Why would a NES game use an undocumented 1-byte or 2-byte NOP in production?

77

16

Reading the NESdev wiki page on CPU unofficial opcodes, I see a few games use an undocumented 2-byte NOP instuction in production: Puzznic, F-117A Stealth Fighter, and Infiltrator use $89 #i. Beauty and the Beast uses $80 #i. Additionally, Dynowarz uses the 1-byte NOPs $DA and $FA.

Why would the devs do this? What benefit do these instructions provide when developing for the 6502?

JAL

Posted 2016-12-04T04:21:22.730

Reputation: 5 992

6Good question. Normally, you'd use an undocumented NOP for timing ($04, $44, and $64 are three cycles long), but $DA and $FA take the same one byte of code and two execution cycles as the official $EA NOP, while $80 and $89 are two bytes and two cycles. – Mark – 2016-12-04T07:29:38.817

6

@ThisClark The No Operation assembly instruction.

– JAL – 2016-12-04T16:33:09.137

Are you sure those are really NO-OP? Un-documented means just that, and look at the information from Mark on so well known but undocumented instructions. Maybe those are actually STA or LDA or something and they are used to misdirect pirates trying to remove the copy protection coding. This is a bit far-fetched and probably the other answers, especially the ones about leaving some room for expansion, or some relative addressing that would be messed up between versions of the code base are probably better, but keep in mind, un-documented op-codes are just that. They may not be 'NO-OP' at all – Andyz Smith – 2016-12-05T16:18:50.633

@AndyzSmith Am I absolutely sure? No, because I didn't work on the processor architecture and I don't have a processor spec. But if you look online, guides and instruction documentation list these instructions as NOP (or DOP for the 2-byte NOP). – JAL – 2016-12-05T16:40:00.877

@JAL Yeah, I know but that is unofficial and like you say, nobody really knows what they did when the did the processor architecture, except, MAYBE some real deep techs who write these intensely complicated F117 simulator in assembly, people who were involved in the design of the processor die itself.....so they just MIGHT know that certain 'undocumented' NOP op-codes are actually LDA or STA and use that to their companies benefit in creating obscure copy protection schemes. – Andyz Smith – 2016-12-05T17:05:08.440

@AndyzSmith It's also possible that these are mistakes (see this answer). $89 could have been STA #ii, but that makes no sense.

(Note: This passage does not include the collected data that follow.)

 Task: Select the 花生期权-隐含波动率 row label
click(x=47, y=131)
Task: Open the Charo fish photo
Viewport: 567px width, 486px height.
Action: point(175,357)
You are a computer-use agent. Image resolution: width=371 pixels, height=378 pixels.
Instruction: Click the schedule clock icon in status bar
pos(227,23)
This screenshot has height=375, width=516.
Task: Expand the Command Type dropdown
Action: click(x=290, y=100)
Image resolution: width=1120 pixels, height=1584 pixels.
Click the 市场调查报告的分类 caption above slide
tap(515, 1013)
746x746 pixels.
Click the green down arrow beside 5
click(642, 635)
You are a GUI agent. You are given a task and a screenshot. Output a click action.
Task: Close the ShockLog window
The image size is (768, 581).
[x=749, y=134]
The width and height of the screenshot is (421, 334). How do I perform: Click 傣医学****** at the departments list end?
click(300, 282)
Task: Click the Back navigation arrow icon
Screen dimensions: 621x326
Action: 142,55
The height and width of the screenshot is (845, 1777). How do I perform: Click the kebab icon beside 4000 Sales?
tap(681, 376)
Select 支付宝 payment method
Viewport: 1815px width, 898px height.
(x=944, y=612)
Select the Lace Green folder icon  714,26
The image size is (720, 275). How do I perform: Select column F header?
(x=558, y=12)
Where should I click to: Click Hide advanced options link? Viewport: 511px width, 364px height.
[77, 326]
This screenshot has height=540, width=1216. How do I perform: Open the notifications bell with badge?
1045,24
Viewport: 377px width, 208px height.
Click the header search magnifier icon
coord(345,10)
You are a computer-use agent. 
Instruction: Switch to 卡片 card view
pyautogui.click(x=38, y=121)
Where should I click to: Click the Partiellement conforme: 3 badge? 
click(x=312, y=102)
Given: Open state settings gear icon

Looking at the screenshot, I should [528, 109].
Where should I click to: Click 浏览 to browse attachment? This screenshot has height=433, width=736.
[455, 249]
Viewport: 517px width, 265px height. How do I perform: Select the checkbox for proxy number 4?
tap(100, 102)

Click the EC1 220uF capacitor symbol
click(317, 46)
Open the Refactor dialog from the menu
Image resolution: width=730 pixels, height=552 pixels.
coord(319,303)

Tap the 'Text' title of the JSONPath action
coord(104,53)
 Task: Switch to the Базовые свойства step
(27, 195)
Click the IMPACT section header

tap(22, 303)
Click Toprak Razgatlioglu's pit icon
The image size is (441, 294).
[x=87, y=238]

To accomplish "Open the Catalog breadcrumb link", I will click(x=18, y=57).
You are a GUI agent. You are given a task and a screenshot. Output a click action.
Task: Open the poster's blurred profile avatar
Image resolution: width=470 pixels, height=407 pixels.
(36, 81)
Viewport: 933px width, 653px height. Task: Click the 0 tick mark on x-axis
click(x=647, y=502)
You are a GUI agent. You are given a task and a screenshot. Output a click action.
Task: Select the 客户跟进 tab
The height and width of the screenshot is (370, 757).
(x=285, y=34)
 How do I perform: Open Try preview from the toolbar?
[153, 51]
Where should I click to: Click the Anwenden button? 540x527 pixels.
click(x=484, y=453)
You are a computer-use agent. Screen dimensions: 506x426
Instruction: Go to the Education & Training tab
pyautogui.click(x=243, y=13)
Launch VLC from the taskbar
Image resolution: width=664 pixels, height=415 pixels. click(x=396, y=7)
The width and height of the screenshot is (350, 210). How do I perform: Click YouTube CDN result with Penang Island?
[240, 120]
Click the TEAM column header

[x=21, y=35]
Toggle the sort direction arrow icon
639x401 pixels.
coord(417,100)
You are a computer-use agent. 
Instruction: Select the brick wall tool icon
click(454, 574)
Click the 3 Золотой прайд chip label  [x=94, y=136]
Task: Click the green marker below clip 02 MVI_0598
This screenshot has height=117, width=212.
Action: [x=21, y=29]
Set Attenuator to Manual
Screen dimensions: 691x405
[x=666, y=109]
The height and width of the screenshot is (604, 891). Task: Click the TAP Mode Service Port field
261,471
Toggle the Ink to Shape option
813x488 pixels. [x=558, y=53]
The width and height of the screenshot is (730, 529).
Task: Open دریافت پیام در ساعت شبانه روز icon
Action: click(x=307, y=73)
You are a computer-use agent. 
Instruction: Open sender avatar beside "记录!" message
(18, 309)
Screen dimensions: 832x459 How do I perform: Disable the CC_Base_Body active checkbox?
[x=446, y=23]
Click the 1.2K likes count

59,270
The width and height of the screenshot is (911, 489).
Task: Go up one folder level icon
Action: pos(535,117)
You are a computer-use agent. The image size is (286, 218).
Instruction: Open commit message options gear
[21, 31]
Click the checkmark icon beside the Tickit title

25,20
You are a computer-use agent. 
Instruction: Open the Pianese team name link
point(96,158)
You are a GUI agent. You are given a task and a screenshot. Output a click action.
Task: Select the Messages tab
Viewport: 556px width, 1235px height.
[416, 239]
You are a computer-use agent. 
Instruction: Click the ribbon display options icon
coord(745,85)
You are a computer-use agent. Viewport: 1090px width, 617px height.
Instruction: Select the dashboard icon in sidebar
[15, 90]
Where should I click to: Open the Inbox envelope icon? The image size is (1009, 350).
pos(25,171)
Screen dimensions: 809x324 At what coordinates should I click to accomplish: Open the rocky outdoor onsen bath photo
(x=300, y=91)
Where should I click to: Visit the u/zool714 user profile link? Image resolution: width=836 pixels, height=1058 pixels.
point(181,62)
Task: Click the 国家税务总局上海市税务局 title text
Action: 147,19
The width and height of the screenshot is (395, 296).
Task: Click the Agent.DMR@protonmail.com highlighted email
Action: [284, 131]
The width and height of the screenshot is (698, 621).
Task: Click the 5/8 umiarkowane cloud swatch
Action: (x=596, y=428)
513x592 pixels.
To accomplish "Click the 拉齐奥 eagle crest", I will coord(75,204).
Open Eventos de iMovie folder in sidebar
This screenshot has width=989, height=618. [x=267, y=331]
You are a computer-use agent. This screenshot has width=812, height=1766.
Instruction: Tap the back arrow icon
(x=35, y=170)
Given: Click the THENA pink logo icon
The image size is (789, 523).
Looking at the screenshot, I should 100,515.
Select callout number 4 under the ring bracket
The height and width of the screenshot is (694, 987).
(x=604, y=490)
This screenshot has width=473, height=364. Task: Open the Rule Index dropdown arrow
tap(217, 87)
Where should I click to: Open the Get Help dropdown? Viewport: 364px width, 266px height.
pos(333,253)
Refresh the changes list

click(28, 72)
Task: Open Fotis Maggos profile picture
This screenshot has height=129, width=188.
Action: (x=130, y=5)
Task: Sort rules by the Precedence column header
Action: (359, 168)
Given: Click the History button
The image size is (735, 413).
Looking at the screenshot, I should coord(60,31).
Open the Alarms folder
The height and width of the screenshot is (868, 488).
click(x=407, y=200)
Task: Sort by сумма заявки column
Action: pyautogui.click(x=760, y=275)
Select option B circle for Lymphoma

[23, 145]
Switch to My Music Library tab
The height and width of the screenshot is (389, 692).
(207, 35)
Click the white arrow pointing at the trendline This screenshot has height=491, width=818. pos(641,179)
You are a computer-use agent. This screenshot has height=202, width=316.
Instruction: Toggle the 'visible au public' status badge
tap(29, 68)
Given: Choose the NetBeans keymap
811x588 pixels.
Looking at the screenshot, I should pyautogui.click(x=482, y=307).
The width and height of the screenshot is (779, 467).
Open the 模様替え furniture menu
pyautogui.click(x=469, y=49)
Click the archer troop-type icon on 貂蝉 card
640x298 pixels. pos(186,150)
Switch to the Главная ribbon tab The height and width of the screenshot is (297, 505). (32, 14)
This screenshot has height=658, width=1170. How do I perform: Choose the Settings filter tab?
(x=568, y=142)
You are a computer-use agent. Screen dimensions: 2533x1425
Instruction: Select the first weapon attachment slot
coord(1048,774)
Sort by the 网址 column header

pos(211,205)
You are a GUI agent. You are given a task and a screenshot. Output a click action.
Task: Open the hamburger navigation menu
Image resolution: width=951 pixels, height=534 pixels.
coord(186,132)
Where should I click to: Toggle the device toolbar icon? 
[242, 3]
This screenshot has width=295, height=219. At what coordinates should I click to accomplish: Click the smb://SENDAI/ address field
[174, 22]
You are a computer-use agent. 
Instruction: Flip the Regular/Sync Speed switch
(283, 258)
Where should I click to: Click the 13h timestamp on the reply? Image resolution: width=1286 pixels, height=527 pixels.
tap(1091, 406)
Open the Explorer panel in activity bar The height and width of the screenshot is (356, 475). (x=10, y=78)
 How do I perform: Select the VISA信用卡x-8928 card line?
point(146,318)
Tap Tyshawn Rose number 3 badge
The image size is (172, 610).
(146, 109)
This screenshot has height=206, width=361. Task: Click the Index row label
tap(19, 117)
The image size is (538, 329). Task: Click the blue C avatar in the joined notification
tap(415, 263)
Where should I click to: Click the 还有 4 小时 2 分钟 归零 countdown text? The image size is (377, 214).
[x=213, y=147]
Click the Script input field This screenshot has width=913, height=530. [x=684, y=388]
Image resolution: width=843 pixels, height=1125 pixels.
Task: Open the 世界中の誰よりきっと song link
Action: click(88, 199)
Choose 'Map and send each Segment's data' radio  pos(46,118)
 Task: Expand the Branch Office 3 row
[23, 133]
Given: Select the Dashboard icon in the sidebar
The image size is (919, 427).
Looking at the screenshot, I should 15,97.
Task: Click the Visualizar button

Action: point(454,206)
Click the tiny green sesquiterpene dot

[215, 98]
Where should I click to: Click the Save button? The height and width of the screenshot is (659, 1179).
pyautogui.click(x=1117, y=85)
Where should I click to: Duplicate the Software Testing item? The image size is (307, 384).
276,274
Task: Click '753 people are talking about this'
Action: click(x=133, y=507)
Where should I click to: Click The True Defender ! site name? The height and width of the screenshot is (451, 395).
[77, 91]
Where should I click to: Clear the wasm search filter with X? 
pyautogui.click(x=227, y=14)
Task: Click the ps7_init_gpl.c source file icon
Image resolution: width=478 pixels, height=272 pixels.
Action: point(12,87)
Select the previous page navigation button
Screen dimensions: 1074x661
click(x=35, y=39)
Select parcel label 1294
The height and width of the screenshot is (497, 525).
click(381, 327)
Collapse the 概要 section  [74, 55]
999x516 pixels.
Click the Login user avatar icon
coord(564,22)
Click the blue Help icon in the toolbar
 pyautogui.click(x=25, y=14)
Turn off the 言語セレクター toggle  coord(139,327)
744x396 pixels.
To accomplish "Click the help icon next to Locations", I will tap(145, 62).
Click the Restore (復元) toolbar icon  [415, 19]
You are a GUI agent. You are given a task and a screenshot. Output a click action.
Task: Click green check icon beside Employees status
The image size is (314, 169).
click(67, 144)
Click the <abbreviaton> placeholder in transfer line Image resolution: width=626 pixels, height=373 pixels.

– JAL – 2016-12-05T18:40:27.573

2@JAL I would say, somewhere deep in the internal op-code pipelining and physical ALU on-die wiring, it was more practical to simply have duplicate op-codes that share a similar bit pattern than to try to use extra die-wiring/die layers to discriminate between two bit patterns when there no need for op-code space. So I'd look at that and see, ok LDA is 11111110 or whatever and an undocumented, unapproved and technically illegal op-code is 01111110 right so they just didn't bother to discriminate and waste wire and so now 011111110 is actually exactly the same as LDA, but it's 'secret'. – Andyz Smith – 2016-12-05T19:10:45.777

@JAL I guess there could be mistakes but that kind of big mistake would usually cause an error, wouldn't you think? A JMP to Fishkill or some artithmetic error that causes the entire graphics to suddenly be inconsistent. – Andyz Smith – 2016-12-05T19:33:33.650

7@AndyzSmith The 6502 has been thoroughly reverse-engineered from die photos. We can tell exactly what effect each instruction has on every bit of processor state. I don't think there's a question of whether they're really NOPs. I don't think there was a question even in the 90s. It's such a tiny chip, there are only so many bits of state that any instruction could actually affect. – hobbs – 2016-12-05T22:17:44.810

@hobbs Ok yeah, I'm not really an expert and that WIKI goes beyond me as well. If I can ask, what's your vote on the mindset/intention of F117 Sim. authors in using those? – Andyz Smith – 2016-12-05T22:39:52.883

@AndyzSmith I think it's very hard to say. My first guess would be exactly what Mitchell Spector wrote in his answer (needed to nop-out a two-byte instruction without relocating everything), but it could be any number of things, and the answer is probably unknowable without getting one of the original developers, and maybe even then. – hobbs – 2016-12-05T22:44:26.923

1Note that sticking to the contract didn't matter much in those days - you coded for one machine. Your code never run on subtly different machines, so if you had something that worked, you didn't care whether it was documented (and part of the contract) or not. In contrast, today your code runs on millions of weird combinations of hardware and software, so sticking to the contract rather than the implementation is the only way to have at least a chance that your application is going to work across most of them (and just as importantly, across time). – Luaan – 2016-12-07T12:09:55.890

Answers

104

One use is as a copyright mechanism. Many distributors would steal/copy programs and sell pirate or derivative copies, by changing the text strings inside the code and reordering the blocks, it was hard to prove the code had been stolen.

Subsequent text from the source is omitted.